Alkohol und Drogen – riskante Beifahrer

Immer wieder kommt es zu folgenschweren Verkehrsunfällen, weil sich Fahrzeugführer alkoholisiert oder drogenberauscht ans Steuer setzen.

Allein im Bereich des Polizeipräsidiums München (Stadt und Landkreis München) ereigneten sich in den letzten drei Jahren insgesamt 2365 Verkehrsunfälle unter Alkohol- oder Drogeneinfluss, bei denen mehr als 1150 Menschen verletzt und 20 getötet wurden. Dies zeigt, wie gefährlich Alkohol und Drogen im Straßenverkehr sind und dass viele Kraftfahrer sich dieser Gefahr offenbar immer noch nicht bewusst sind. Allein im Jahr 2007 mussten in München z.B. mehr als 7500 Kraftfahrer wegen Alkohol oder Drogen am Steuer angezeigt werden. Hohe Bußgelder Seit 1. Februar sind die Bußgeldsätze für Alkohol- und Drogendelikte verdoppelt worden.

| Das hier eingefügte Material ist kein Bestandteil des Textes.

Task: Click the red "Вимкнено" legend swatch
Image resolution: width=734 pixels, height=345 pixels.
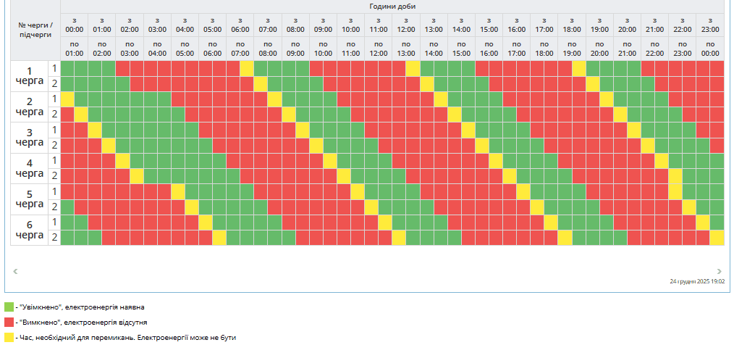Action: (9, 322)
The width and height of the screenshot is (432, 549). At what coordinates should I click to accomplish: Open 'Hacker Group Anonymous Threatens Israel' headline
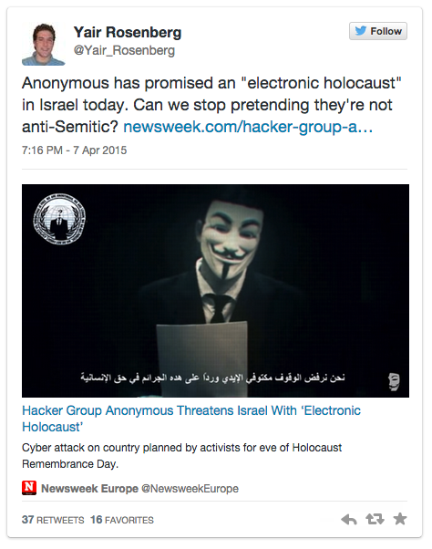tap(191, 419)
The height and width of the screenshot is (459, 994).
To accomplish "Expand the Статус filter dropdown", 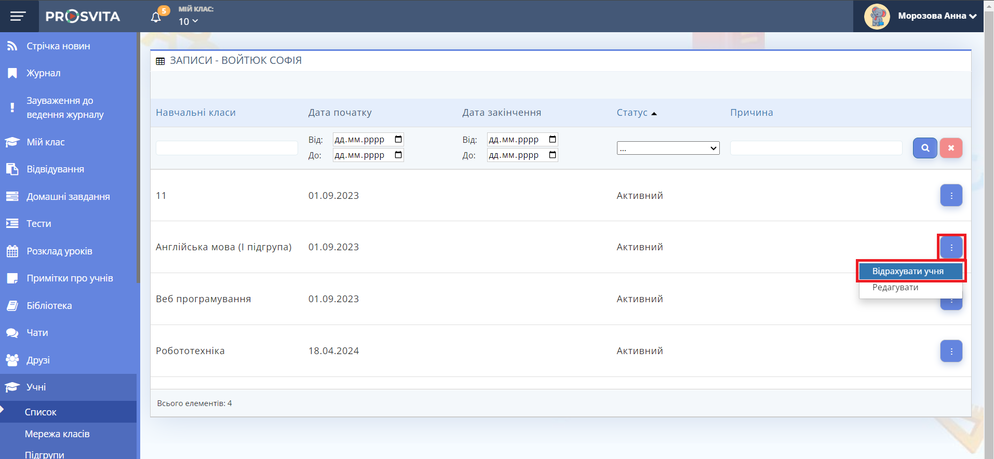I will (668, 149).
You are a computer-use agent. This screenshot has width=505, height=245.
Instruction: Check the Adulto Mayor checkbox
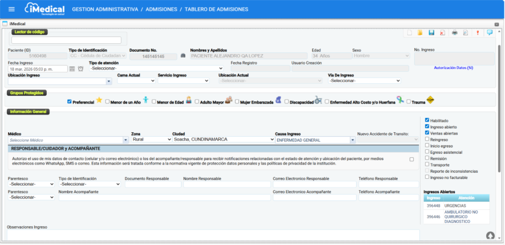tap(197, 101)
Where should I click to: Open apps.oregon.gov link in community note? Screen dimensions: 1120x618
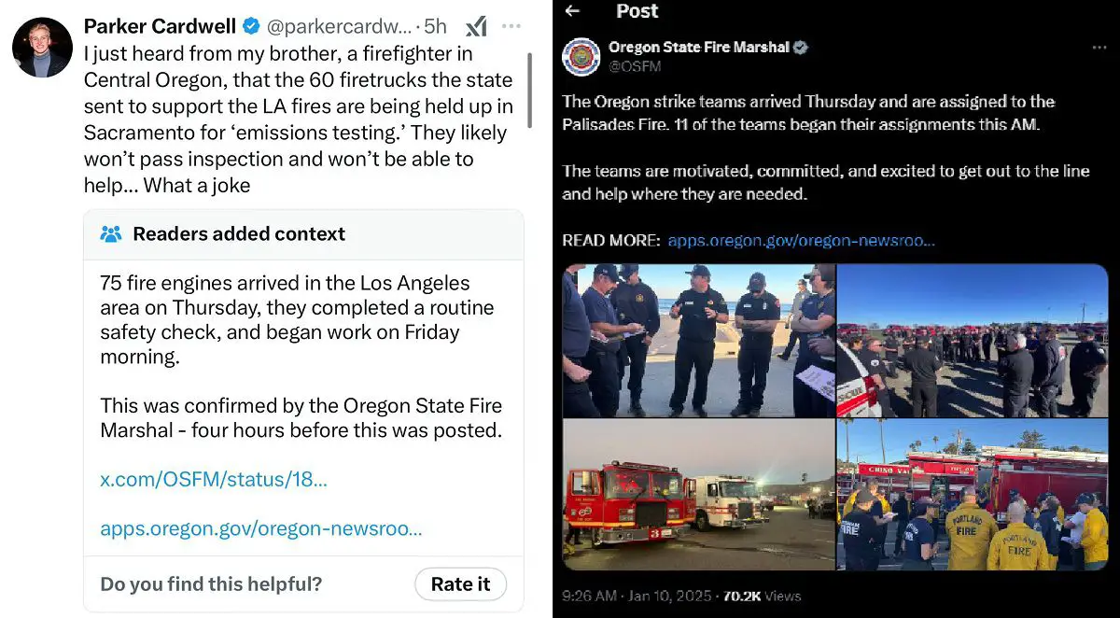click(261, 528)

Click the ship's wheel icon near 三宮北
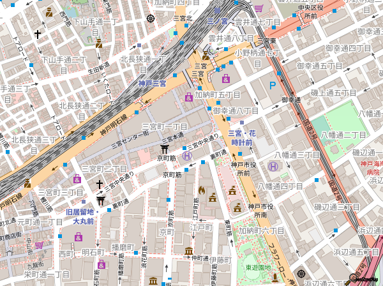(x=151, y=18)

Bereits bei mehr als 0,5 Promille werden beim 1. Verstoß 500 Euro Bußgeld fällig. Hinzu kommt ein Eintrag von 4 Punkten in das Verkehrszentralregister sowie ein Fahrverbot von einem Monat. Gerade im Hinblick auf die kommende Starkbiersaison ist die Versuchung erfahrungsgemäß besonders groß, nach einem Veranstaltungsbesuch alkoholisiert oder drogenberauscht am Straßenverkehr teilzunehmen. Die Münchner Verkehrspolizei weist deshalb auf die besonderen Unfallgefahren im Zusammenhang mit Alkohol- und Drogenfahrten hin. Bereits bei 0,5 Promille Alkohol ist z.B. das Risiko, in einen tödlichen Unfall verwickelt zu werden, verdoppelt, bei 0,8 Promille sogar vervierfacht. Grund hierfür sind u.a. alkoholbedingte Wahrnehmungs- und Aufmerksamkeitsstörungen sowie eine steigende Risikobereitschaft und Selbstüberschätzung. Ähnliche Ausfälle treten bei Rauschdrogen wie z.B. Cannabis (Haschisch und Marihuana) auf. Intensivere Kontrollen Die Münchner Verkehrspolizei intensiviert derzeit ihre Verkehrskontrollen. Sie sind keine Schikane, sondern sollen helfen, Leben zu retten. Tipps der Polizei • Bestimmen Sie spätestens zu Beginn einer Feier oder Veranstaltung eine Person, die keinen Alkohol konsumiert und die andere Personen sicher nach Hause bringen kann. • Kümmern Sie sich schon vor Beginn einer Feierlichkeit um eine Abholmöglichkeit. • Benutzen Sie für die Heimfahrt vom Veranstaltungsort öffentliche Verkehrsmittel oder ein Taxi. Sorgen Sie notfalls für eine Übernachtungsmöglichkeit am Veranstaltungsort.